TPC-Havoc Benchmark

Tags advanced concept tpc-havoc tpc-h custom-benchmark

Overview

TPC-Havoc is an experimental benchmark designed to stress-test query optimizer robustness through syntactic variations. It generates 10 semantically equivalent but syntactically different versions of each TPC-H query, creating 220 total query variants that should produce identical results but may exhibit different execution plans and performance characteristics.

Status: Experimental - Under active development

Purpose and Motivation

The Optimizer Consistency Problem

Modern query optimizers are expected to recognize semantically equivalent queries and produce similar execution plans regardless of how the SQL is written. However, in practice, optimizers often exhibit significant performance variations based on syntax choices that shouldn’t matter.
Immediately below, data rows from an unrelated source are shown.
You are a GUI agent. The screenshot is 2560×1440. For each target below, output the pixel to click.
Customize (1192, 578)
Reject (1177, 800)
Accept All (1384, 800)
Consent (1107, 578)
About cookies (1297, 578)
Example: These three queries are semantically identical but may perform very differently:

-- Variant 1: Correlated subquery
SELECT c_name, c_acctbal
FROM customer
WHERE c_acctbal > (SELECT AVG(c_acctbal) FROM customer);

-- Variant 2: WITH clause
WITH avg_balance AS (SELECT AVG(c_acctbal) AS avg_bal FROM customer)
SELECT c_name, c_acctbal
FROM customer, avg_balance
WHERE c_acctbal > avg_bal;

-- Variant 3: Window function
SELECT c_name, c_acctbal
FROM (
    SELECT c_name, c_acctbal, AVG(c_acctbal) OVER () AS avg_bal
    FROM customer
) WHERE c_acctbal > avg_bal;

A mature optimizer should recognize these equivalences and produce similar plans. TPC-Havoc systematically tests whether this holds across hundreds of query variations.

Why This Matters

  1. Optimizer Validation: Identifies weaknesses in query optimization logic

  2. Performance Predictability: Reveals when syntax choices cause unexpected slowdowns

  3. SQL Portability: Tests whether queries perform consistently across syntax styles

  4. Developer Guidance: Shows which SQL patterns are well-optimized vs problematic

  5. Regression Detection: Catches optimizer regressions across database versions

How It Works

Transformation Patterns

TPC-Havoc applies 10 universal SQL transformation patterns to each TPC-H query:

  1. Scalar Subqueries: Convert aggregations to correlated scalar subqueries in SELECT

  2. HAVING Clauses: Add post-aggregation filtering even when logically redundant

  3. Explicit JOINs: Convert implicit joins to explicit INNER/LEFT JOIN syntax

  4. UNION Operations: Split complex logic into separate queries combined via UNION

  5. Common Table Expressions: Use WITH clauses to pre-compute intermediate results

  6. Derived Tables: Wrap queries in inline views for step-by-step computation

  7. Computed Columns: Pre-calculate complex expressions in CTEs

  8. WHERE IN/EXISTS: Convert between IN lists, EXISTS, and JOIN patterns

  9. Window Functions: Replace GROUP BY aggregations with window functions

  10. CASE Expressions: Add conditional processing throughout the query

Variant Generation

Each TPC-H query undergoes systematic transformation:

TPC-H Query 1 (Revenue by lineitem)
    ├── Q1_V1: Scalar subqueries variant
    ├── Q1_V2: HAVING clause variant
    ├── Q1_V3: Explicit JOINs variant
    ├── ...
    └── Q1_V10: CASE expressions variant

Result: 10 variants that must produce identical results

This process repeats for all 22 TPC-H queries, yielding 220 total query variants.

Quick Start

from benchbox import TPCHavoc

# Initialize benchmark (inherits TPC-H data and schema)
benchmark = TPCHavoc(scale_factor=1.0)

# Generate TPC-H data (same as TPC-H benchmark)
benchmark.generate_data()

# Load to database
import duckdb
conn = duckdb.connect(":memory:")
benchmark.load_data_to_database(conn)

# Get original TPC-H Query 1
original_q1 = benchmark.get_query("Q1")

# Get all 10 variants of Query 1
variants_q1 = [benchmark.get_query(f"Q1_V{i}") for i in range(1, 11)]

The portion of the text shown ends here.